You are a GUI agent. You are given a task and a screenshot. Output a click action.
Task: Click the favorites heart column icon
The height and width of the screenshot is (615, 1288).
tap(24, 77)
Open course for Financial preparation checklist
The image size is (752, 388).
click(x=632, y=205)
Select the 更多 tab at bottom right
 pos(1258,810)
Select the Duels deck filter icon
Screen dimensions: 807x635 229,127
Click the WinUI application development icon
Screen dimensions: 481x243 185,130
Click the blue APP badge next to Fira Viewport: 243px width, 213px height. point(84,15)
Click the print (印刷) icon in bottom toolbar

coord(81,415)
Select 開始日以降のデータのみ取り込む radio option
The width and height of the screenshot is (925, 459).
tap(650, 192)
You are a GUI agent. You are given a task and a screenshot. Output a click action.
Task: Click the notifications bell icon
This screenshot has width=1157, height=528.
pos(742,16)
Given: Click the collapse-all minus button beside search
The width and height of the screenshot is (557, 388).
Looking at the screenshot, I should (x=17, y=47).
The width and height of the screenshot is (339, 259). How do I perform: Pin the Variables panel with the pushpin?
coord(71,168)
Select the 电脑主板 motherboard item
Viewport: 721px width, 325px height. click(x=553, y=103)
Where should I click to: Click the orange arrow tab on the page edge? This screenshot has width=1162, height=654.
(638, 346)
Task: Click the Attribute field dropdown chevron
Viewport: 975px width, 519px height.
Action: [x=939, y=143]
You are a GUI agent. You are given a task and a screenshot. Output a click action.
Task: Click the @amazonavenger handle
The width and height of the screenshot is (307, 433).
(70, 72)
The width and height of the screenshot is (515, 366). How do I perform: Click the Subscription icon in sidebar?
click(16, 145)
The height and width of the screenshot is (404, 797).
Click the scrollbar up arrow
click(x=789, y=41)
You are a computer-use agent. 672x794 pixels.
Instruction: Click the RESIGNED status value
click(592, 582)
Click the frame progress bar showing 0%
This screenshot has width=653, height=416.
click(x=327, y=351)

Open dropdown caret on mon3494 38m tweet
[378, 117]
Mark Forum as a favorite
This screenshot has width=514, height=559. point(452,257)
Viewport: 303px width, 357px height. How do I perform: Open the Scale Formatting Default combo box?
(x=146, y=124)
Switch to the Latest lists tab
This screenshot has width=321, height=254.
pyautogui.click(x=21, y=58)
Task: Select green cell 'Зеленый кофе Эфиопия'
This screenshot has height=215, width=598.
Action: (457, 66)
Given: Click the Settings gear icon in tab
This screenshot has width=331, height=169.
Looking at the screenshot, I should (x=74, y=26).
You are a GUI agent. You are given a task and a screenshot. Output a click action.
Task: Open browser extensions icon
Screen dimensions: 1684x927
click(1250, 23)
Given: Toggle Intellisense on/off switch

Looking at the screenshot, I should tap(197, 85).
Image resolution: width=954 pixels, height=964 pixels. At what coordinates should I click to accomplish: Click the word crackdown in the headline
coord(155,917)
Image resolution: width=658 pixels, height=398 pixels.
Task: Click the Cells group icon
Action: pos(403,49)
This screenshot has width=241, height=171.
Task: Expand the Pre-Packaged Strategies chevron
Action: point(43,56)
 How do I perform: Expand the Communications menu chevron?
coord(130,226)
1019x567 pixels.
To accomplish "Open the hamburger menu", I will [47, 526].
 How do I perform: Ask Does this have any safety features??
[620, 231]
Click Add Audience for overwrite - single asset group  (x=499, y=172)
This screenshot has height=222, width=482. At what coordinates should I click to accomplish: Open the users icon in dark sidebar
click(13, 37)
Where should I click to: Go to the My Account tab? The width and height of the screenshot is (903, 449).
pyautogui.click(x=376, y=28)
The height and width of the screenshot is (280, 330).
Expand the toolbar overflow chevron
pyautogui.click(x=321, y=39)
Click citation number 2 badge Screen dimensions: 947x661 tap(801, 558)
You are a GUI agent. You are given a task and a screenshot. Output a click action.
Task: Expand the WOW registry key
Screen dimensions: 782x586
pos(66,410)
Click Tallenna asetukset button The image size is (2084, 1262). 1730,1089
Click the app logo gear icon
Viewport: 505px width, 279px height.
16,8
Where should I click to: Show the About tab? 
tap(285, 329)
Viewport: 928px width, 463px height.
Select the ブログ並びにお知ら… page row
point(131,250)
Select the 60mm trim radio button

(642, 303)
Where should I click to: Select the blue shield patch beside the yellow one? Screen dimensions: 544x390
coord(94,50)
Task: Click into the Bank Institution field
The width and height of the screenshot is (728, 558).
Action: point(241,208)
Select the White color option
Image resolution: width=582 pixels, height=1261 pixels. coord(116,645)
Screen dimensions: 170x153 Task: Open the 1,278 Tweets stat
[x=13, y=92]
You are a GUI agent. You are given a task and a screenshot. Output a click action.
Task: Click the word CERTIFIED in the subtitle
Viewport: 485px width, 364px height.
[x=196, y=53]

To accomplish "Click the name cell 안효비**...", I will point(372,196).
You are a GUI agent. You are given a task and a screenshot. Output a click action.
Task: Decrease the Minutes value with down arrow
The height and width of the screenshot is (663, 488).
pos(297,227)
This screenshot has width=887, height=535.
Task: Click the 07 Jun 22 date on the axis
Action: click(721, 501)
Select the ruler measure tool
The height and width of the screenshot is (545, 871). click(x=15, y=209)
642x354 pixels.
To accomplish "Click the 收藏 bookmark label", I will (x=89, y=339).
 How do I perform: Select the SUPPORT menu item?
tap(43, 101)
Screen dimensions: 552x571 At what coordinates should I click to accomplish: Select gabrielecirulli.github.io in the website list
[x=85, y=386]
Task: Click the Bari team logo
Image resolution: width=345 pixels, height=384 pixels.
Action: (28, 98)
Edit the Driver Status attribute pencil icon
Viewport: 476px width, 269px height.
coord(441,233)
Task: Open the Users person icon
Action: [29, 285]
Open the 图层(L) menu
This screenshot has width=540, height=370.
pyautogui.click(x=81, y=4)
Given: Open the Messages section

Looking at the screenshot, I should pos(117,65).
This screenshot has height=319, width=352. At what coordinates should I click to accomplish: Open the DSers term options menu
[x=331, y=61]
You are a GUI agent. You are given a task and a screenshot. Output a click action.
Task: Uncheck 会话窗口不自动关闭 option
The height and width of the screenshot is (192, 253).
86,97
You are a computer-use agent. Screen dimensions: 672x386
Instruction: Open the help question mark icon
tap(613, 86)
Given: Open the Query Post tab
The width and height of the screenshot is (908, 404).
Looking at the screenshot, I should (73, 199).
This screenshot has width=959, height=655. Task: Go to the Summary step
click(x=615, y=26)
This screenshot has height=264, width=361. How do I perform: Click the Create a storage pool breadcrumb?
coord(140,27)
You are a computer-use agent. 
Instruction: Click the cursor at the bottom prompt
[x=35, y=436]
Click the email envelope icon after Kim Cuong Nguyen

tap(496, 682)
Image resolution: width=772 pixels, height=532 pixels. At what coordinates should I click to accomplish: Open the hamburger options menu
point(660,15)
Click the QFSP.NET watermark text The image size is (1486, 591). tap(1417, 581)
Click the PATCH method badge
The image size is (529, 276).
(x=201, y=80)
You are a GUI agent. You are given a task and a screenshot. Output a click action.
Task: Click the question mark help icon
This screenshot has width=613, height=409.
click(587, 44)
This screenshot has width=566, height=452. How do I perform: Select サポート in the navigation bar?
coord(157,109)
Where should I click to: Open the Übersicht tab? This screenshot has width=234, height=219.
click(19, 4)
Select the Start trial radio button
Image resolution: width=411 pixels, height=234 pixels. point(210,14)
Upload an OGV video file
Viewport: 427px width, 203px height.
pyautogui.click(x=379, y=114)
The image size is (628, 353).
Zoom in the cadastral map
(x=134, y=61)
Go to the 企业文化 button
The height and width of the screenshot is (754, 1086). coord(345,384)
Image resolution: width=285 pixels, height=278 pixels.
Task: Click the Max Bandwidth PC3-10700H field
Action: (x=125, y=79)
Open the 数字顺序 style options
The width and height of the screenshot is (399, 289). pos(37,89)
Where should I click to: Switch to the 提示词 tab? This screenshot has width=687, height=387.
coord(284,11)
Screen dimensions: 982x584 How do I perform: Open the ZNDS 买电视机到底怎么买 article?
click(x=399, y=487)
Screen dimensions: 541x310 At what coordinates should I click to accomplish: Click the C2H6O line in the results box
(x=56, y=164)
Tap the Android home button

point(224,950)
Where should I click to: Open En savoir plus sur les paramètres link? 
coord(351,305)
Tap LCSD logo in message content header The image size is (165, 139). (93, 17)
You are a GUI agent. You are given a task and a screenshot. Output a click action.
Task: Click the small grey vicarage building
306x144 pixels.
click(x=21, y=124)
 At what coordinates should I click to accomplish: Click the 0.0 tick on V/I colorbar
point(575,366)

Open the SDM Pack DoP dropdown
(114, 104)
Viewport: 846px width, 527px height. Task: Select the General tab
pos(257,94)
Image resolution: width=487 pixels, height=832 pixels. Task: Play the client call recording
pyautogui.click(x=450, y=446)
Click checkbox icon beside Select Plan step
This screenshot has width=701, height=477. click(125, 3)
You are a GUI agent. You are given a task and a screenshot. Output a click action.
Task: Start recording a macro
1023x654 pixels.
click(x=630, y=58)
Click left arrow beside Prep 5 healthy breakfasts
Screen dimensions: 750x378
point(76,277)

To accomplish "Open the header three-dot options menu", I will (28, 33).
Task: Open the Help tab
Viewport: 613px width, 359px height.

-*-

» Exercise
Copy only this part of the entries above: the line with "Where should I click to: Go", the line with "Task: Expand the WOW registry key", and the lines between, all exactly as written.

» Task response
Where should I click to: Go to the My Account tab? The width and height of the screenshot is (903, 449).
pyautogui.click(x=376, y=28)
The height and width of the screenshot is (280, 330).
Expand the toolbar overflow chevron
pyautogui.click(x=321, y=39)
Click citation number 2 badge Screen dimensions: 947x661 tap(801, 558)
You are a GUI agent. You are given a task and a screenshot. Output a click action.
Task: Expand the WOW registry key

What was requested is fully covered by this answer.